When a publisher holds a story conference and only invites their writers, i feel undervalued as a storyteller.

It’s certainly not the writer’s fault but hey if you’re doing an interview about a book and the art is not being talked about. Bring it up.

The only way reviewers and the comics press can figure out how to talk about art is by talking about art.

When a writer refers to “his artists” I feel undervalued as a storyteller.

In comics I do think drawing is co-writing but I will also add in the best instances writers are co-directing the art with the artist

I have an excellent collaboration with on Edison Rex and if you could see out process, I think you’d be hard pressed to say where the writing ends and the art begins.

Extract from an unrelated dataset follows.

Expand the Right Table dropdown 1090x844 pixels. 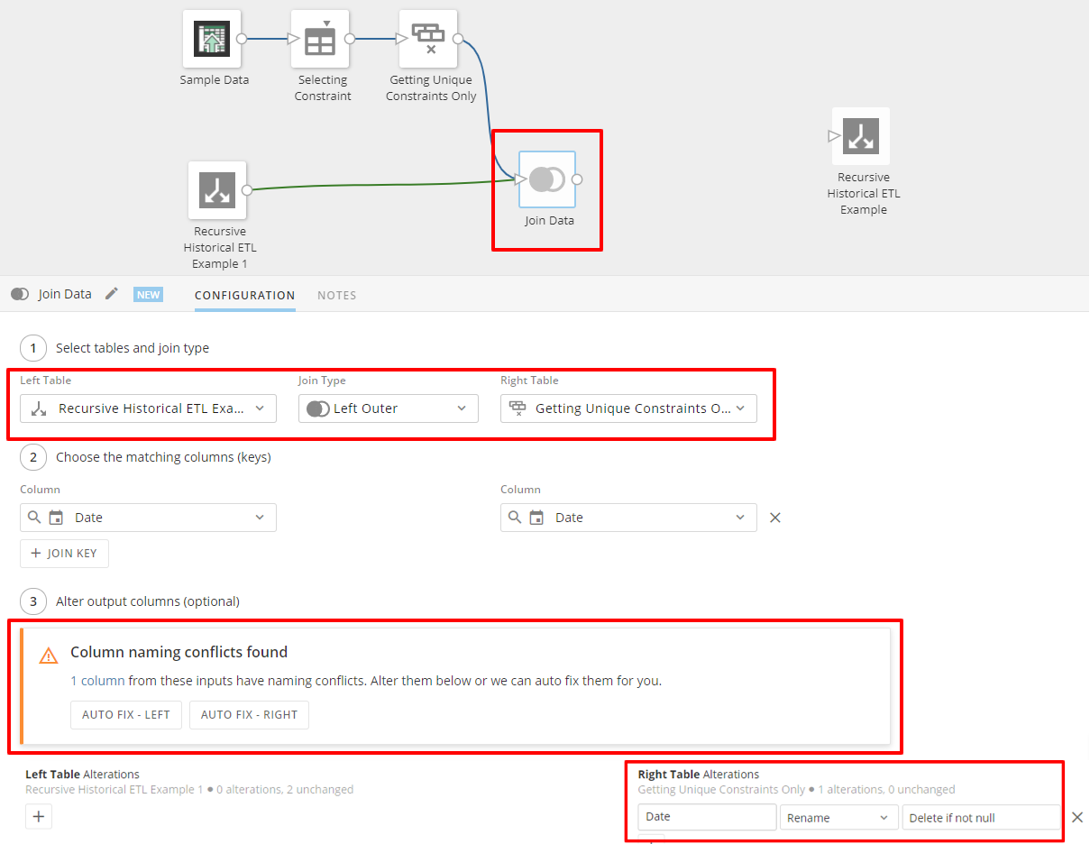[x=627, y=408]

Ask Chris, I am OPINIONATED about the story but Chris is the same about page layout and design. And I think that makes for a better comic.

It”s frustrating to read a review or tweet or whatever that glosses over my role as a storyteller.

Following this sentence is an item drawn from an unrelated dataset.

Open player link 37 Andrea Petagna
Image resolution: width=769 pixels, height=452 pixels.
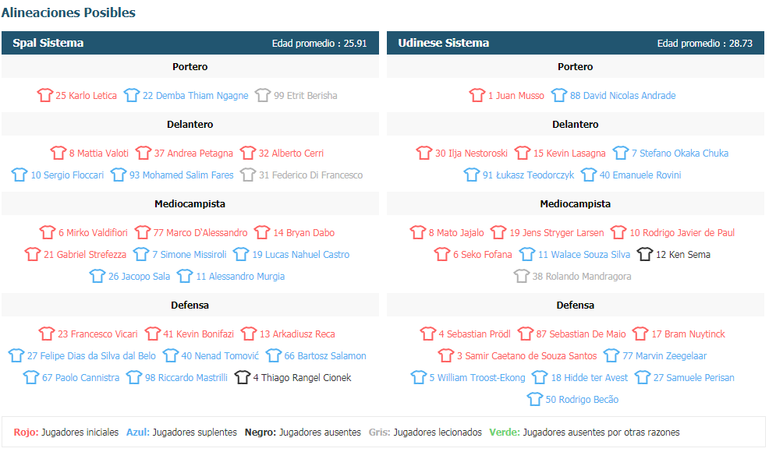[193, 154]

You learn to do things by doing them. I’d rather see a reviewer clumsily talk about art than not at all.

I use undervalued specifically because this industry is built on undervaluing it’s creators. Creators that feel valued make better comics!

Here I was talking with a reviewer:

The art IS the story. Even if you don’t care for the style or don’t think it’s dynamic

The presentation by the artist of the images in sequence is how the story is being told. The art IS the story.

If you get rid of the art and are only left with the balloons, you will have no idea what’s going on. Comics IS art

When a reviewer only credits a writer with the story it is inarguably wrong. That’s just not how the process works.

Chris and I are credited for each others ideas in Edison Rex reviews all the time. Often we’re not sure who did what. If we don’t know how can you?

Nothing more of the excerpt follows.